We had to close our eyes.

By the end of the film the voices of the old men say that they really didn’t hate the Germans. They saw them as young men, like themselves, who had been drawn into a war that was bigger than they were.

Erich Maria Remarque in his novel, “All Quiet on the Western Front,” drawing on his own years as an infantryman in the German army, comes to similar conclusions as those spoken by the old men who had fought from trenches on the other side.

The novel is narrated by Paul Bäumer, fighting on the Western Front. After killing a man in hand-to-hand combat, Bäumer watches the man dying, in pain, for hours, and finally asks his corpse for forgiveness. He is devastated and feels great remorse. “This book is to be neither an accusation nor a confession, and least of all an adventure,” Remarque writes, “for death is not an adventure to those who stand face to face with it.
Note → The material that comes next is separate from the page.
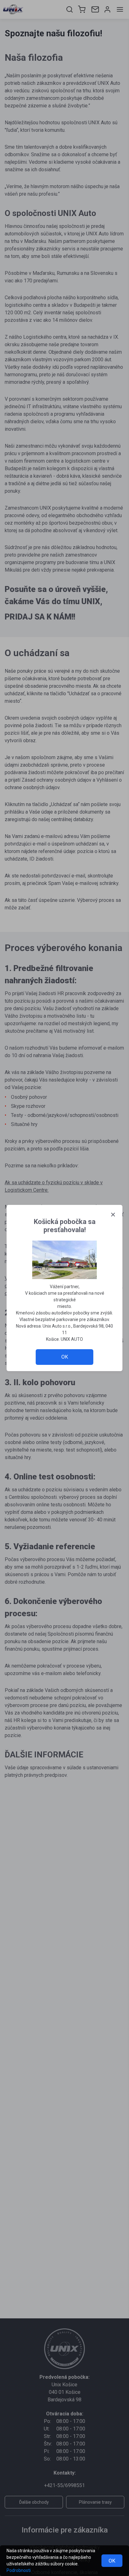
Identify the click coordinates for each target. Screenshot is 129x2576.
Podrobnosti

It will try simply to tell of a generation of men who, even though they may have escaped shells, were destroyed by the war.”

The American Field Service, made up of volunteers, many of them from colleges or universities, drove Model T ambulances to the front lines to retrieve the wounded and bring them to sites where they could be helped.

A. Piatt Andrew, inspector of the ambulances, had argued that the volunteer drivers wanted “to pick up the wounded from the front lines… to look danger squarely in the face; in a word, to mingle with the soldiers of France and to share their fate,” as Arlen J. Hansen relates in his book, “Gentlemen Volunteers.”

What those AFS volunteers saw on the battlefield led them to found the student exchange program between foreign countries that flourishes today. Over our decades at The Enterprise, we’ve interviewed both students and teachers who have come here from all parts of the world through the AFS exchange.

Always, we are struck by the way individuals relate, are welcomed into families, are loved, and build lifetime relationships — all in spite of the politics that may pit one country against another and lead to war.

The destruction of World War I was made more brutal by modern inventions for war — the gas, the flamethrowers, the machine guns, the aircraft.

In our times, when world powers hold enough nuclear weapons to destroy humankind, we need, more than ever, to reach across the widening divides at our borders to find our common humanity.